Stored data:
#####

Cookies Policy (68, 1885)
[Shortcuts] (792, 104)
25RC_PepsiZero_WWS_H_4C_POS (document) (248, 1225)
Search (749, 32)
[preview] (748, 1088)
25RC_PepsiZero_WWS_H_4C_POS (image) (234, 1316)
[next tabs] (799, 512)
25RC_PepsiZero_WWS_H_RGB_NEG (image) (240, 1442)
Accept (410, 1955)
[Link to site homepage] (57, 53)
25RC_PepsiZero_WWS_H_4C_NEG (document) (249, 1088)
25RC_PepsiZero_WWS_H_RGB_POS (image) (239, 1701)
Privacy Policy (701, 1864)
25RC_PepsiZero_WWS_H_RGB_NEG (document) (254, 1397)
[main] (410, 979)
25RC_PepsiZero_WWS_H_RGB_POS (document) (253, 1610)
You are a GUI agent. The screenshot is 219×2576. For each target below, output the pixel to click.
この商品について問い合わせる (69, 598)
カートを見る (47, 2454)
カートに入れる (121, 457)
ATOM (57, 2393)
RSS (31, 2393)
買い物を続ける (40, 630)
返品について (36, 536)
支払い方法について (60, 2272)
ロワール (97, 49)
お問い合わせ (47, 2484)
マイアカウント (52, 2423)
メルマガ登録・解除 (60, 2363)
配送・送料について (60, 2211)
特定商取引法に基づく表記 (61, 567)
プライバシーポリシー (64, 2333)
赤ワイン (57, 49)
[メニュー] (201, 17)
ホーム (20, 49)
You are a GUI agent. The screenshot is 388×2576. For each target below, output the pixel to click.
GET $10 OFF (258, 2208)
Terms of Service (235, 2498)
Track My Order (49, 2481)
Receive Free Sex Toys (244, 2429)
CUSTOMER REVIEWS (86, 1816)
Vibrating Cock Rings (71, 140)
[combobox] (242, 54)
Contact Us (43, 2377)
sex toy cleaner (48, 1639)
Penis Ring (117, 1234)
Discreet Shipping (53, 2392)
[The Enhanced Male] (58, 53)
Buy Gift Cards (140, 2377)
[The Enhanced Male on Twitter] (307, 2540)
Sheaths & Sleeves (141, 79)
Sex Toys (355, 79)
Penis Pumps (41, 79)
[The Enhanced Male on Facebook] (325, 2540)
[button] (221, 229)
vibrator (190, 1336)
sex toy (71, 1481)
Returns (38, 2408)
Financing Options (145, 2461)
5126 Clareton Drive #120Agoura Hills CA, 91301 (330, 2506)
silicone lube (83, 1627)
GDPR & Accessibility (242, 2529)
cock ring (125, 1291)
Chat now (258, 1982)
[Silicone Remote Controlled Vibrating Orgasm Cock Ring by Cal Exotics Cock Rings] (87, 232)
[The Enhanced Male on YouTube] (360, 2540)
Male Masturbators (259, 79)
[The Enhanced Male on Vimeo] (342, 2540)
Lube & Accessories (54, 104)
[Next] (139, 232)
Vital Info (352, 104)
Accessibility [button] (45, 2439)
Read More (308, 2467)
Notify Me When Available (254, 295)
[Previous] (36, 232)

#####

TASK GOAL:
Both end lines included, restate word for word the lines above from the line with "特定商取引法に基づく表記 (61, 567)" to the line with "CUSTOMER REVIEWS (86, 1816)", and nothing else.

SOLVED PROBLEM:
特定商取引法に基づく表記 (61, 567)
プライバシーポリシー (64, 2333)
赤ワイン (57, 49)
[メニュー] (201, 17)
ホーム (20, 49)
You are a GUI agent. The screenshot is 388×2576. For each target below, output the pixel to click.
GET $10 OFF (258, 2208)
Terms of Service (235, 2498)
Track My Order (49, 2481)
Receive Free Sex Toys (244, 2429)
CUSTOMER REVIEWS (86, 1816)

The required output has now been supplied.